Date of Award


Document Type

Open Access Dissertation

Degree Name

Doctor of Philosophy in Mechanical Engineering-Engineering Mechanics (PhD)

Administrative Home Department

Department of Mechanical Engineering-Engineering Mechanics

Advisor 1

Ezra Bar-Ziv

Advisor 2

Jordan Klinger

Committee Member 1

David Shonnard

Committee Member 2

Jeffrey Naber


Biomass is considered a renewable source of energy with minimum carbon foot print if managed sustainably. The majority of the worlds energy is spend on transportation, and fast pyrolysis of biomass could be a potential route for production of a sustainable liquid transportation fuel. However, there are several hurdles in the conversion process. This work addresses these hurdles by investigating the impact of several pretreatment methods on fast pyrolysis including thermal pretreatment (torrefaction), comminution/grinding, mineral reduction. The impact of important parameters like heat transfer medium, conversion temperature and particle size were also investigated.

A mild thermal pretreatment of biomass (~10-15% dry solids loss) had been proven to provide multiple benefits which include, reduction of grinding energy (~85% reduction), narrower particle distribution and production of bio-oils that have lower water and acid content, thus increasing stability. Comminution followed by mechanical sifting reduced the insoluble minerals (primarily silicon), which can cause damage to bio-refineries by increasing the equipment wear. More than 80% of the inorganics (both soluble and insoluble) were removed through aqueous high-shear mineral reduction technique when paired with mild thermal pretreatment. Removal of these soluble, structural minerals has decreased the amount of aqueous-fraction bio oils, and produced a higher quality oil.

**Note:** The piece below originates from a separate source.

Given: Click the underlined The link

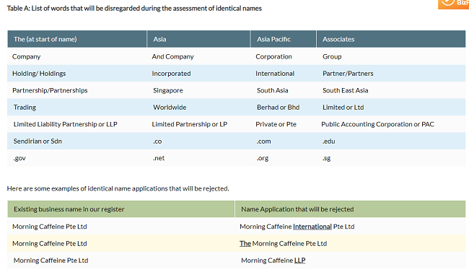Looking at the screenshot, I should 245,244.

Arundo Donax is a fast growing cane which is considered a low cost energy crop. However, its high mineral content made it less attractive for alternative bio-fuel production. The high potential of the feedstock was the primary reason why this feedstock has been extensively studied in this work, and an effective pretreatment method to enable efficient conversion was sought. It was concluded that the particle size of the feedstock has minimal effect on the bio-oil yield within the studied range (<2 >mm), whereas the conversion/reaction temperature had shown predominant effect. The optimal bio-oil yields for raw Arundo Donax were approximately 50-52% observed for feedstock with particle size in range of 0.425-0.850 mm at temperatures of 470-500 ºC. The high shear mineral reduction technique with multi stage fast pyrolysis was also investigated with up to approximately 40% dry solids loss in first stage (torrefaction). It was found that the mineral reduction increased the liquid product yield (up to 62%), approaching that of clean woody feedstocks. This work indicated that the liquid yield can be effectively fractionated through sequential degradation stages without losing the product yield.

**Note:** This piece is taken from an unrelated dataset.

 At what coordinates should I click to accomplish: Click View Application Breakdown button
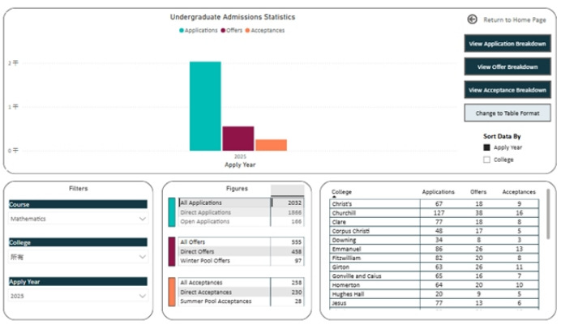(x=507, y=44)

In conclusion, the presented work in this dissertation indicates that integration of pretreatment methods like mineral reduction, comminution and thermal treatments with fast pyrolysis enables the use of low cost biomass feedstocks to be able to produce stable bio-oils with optimal yields. Further, this work demonstrates, in part, that the presented (relatively) simple and low-cost conversion reactor can produce a high yield of liquid pyrolysis oil from a range of woody, herbaceous, and agricultural residues and wastes. Sequential staging of these reactors can produce a thermally fractionated product.